Thanks for the help, going to test your solution out! 👍
This is a great feature request! I'm going to reopen it so that we can come back to this thread once it is implemented.
@JonathanHUnity great!
I implemented Camera Intrinsic Matrix in this function (maybe it'll help somebody):
float3x3 GetIntrinsic(Camera cam)
{
float pixel_aspect_ratio = (float)cam.pixelWidth / (float)cam.pixelHeight;
float alpha_u = cam.focalLength * ((float)cam.pixelWidth / cam.sensorSize.x);
float alpha_v = cam.focalLength * pixel_aspect_ratio * ((float)cam.pixelHeight / cam.sensorSize.y);
float u_0 = (float)cam.pixelWidth / 2;
float v_0 = (float)cam.pixelHeight / 2;
//IntrinsicMatrix in row major
float3x3 camIntriMatrix = new float3x3(new float3(alpha_u, 0f, u_0),
new float3(0f, alpha_v, v_0),
new float3(0f, 0f, 1f));
return camIntriMatrix;
}
hi @sleal-unity i tried adding your code snippet in the project but i get the following.
where should place the .cs file ?
Was this fixed in unity 0.10.0 ?
I cant find the CaptureRgbData
function anymore
@sleal-unity @Rawdreen @JonathanHUnity
Can anyone of you please confirm the following?
- Rotation and Translation are the [R | t] for the camera
- "camera_intrinsic" is the 3x3 Projection Matrix to convert world coordinates to image coordinates?
- The camera intrinsics K, can be obtained using @sleal-unity 's script above
Any update on the fix for this? I think it would be better if the intrinsic matrix is provided according to @Rawdreen
Hi, I am also having some issues with the camera matrix.

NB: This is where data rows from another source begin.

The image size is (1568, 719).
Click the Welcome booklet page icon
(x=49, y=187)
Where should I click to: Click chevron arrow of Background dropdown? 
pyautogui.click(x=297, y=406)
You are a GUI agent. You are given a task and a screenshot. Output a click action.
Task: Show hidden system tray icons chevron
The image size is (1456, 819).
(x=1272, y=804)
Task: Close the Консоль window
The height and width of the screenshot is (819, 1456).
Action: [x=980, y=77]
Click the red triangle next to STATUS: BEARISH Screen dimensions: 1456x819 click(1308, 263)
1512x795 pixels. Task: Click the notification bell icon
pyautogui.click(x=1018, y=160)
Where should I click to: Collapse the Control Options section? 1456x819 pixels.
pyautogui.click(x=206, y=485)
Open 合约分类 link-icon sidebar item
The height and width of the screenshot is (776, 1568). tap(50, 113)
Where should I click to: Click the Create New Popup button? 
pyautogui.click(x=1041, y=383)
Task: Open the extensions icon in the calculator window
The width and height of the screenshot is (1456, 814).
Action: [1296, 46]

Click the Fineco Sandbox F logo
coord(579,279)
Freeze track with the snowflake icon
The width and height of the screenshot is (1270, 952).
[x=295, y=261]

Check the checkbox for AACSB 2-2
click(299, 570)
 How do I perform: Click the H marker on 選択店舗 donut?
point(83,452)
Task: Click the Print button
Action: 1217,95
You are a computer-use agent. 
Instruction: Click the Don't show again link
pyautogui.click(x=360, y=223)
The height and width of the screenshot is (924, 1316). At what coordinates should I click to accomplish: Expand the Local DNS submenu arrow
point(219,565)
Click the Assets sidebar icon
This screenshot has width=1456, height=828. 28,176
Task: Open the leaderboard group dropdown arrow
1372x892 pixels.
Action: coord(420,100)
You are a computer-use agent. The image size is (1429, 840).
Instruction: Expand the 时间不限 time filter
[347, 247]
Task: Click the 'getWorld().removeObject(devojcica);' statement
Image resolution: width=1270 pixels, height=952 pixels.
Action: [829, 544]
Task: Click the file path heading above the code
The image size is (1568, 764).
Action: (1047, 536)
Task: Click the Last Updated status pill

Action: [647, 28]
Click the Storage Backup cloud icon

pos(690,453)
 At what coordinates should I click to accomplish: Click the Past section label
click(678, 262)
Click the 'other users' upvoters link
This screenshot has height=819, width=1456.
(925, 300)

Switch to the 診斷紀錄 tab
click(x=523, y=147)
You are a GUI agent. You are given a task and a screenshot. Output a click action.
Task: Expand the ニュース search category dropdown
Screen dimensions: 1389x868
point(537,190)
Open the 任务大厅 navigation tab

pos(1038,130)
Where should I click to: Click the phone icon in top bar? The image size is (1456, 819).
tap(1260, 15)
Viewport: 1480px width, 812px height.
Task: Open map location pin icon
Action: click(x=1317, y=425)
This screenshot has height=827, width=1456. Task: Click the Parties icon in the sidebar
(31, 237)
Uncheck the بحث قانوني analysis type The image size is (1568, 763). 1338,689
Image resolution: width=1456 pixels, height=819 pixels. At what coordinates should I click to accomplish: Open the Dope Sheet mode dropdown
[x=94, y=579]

I am looking at Unity Perception to generate data for ML models and then evaluate them on real data, specifically 3D bounding box estimators.
I have seen that in the datasetinsights package there is code that will project a 3D point into camera space using the 3x3 camera_intrinsic matrix. This works well when using the 3x3 matrix provided as default however the output changes somewhat when I attempt to use the different 3x3 matrix as provided by @Rawdreen.
I was wondering if there is a direct correspondance between the values of the two matrices. The documentation does not say what each value in the camera_intrinsic matrix represents nor explains how these values are obtained, it is very different to a typical camera intrinsic matrix.
Let me show you the issue I am facing.
I am using Unity to generate data for pose estimation. I am not using the full datasetinsights code to draw the 3D bounding box as I am using the correspondance with the 2D bounding box to estimate the position of the object in 3D space. This is based on code found in this repository: https://github.com/skhadem/3D-BoundingBox
When I use the point projection code using the 'usual' camera matrix I get the following result:
This is projecting the points as follows:
def project_3d_pt(pt, cam_to_img):
point = np.array(pt)
point = cam_to_img.dot(point)
if point[2] != 0:
point /= point[2]
point = point.astype(np.int16)
return point
Where cam_to_img is the 3x3 matrix obtained through @Rawdreen code provided above:
cam_to_img = np.array([[902.77777099609375, 0, 325],
[0, 1354.1666259765625, 200],
[0, 0, 1]])
However, when I use the projection code found in datasetinsights package with the 'camera_intrinsic' matrix, I get the following image.
Note the bounding box is much more accurate. The 3d points have been estimated in the same way and passed into the changed project_3d_point as follows:
def project_3d_pt(pt, cam_to_img):
point = np.array(pt)
point = cam_to_img.dot(point)
if point[2] != 0:
point /= point[2]
point = np.array(
[
int(-(point[0] * 650) / 2.0 + (650 * 0.5)),
int((point[1] * 400) / 2.0 + (400 * 0.5)),
]
)
return point
Where 650, 400 are the width and height of the image.
With cam_to_img being the camera_instrinsic obtained from the default output of the Perception package:
cam_to_img = np.array([[2.77777767, 0, 0],
[0, 4.16666651, 0],
[0, 0, -1.00002]])
I was wondering why in the datasetinsights code the output is scaled according to the image size. It is something to do with the camera intrinsic matrix but I am confused as to what the values in this matrix represent, especially as I have not seen a -1 in the last row of an intrinsic matrix before. Am I missing something?
Could someone explain the difference between the two intrinsic values and why they produce different outputs when the 3D point estimation is the same?
float3x3 GetIntrinsic(Camera cam) { float pixel_aspect_ratio = (float)cam.pixelWidth / (float)cam.pixelHeight; float alpha_u = cam.focalLength * ((float)cam.pixelWidth / cam.sensorSize.x); float alpha_v = cam.focalLength * pixel_aspect_ratio * ((float)cam.pixelHeight / cam.sensorSize.y); float u_0 = (float)cam.pixelWidth / 2; float v_0 = (float)cam.pixelHeight / 2; //IntrinsicMatrix in row major float3x3 camIntriMatrix = new float3x3(new float3(alpha_u, 0f, u_0), new float3(0f, alpha_v, v_0), new float3(0f, 0f, 1f)); return camIntriMatrix; }
Thanks for this! Minor correction as the matrix is the wrong way around:
float3x3 GetIntrinsic(Camera cam)
{
float pixel_aspect_ratio = (float)cam.pixelWidth / (float)cam.pixelHeight;
float alpha_u = cam.focalLength * ((float)cam.pixelWidth / cam.sensorSize.x);
float alpha_v = cam.focalLength * pixel_aspect_ratio * ((float)cam.pixelHeight / cam.sensorSize.y);
float u_0 = (float)cam.pixelWidth / 2;
float v_0 = (float)cam.pixelHeight / 2;
//IntrinsicMatrix in row major
float3x3 camIntriMatrix = new float3x3(alpha_u, 0f, u_0,
0f, alpha_v, v_0,
0f, 0f, 1f);
return camIntriMatrix;
}
Hi @eugeneteoh ,
Have you successfully verify the intrisic matrix by transfering the 3D world coordinates to 2D coordinates?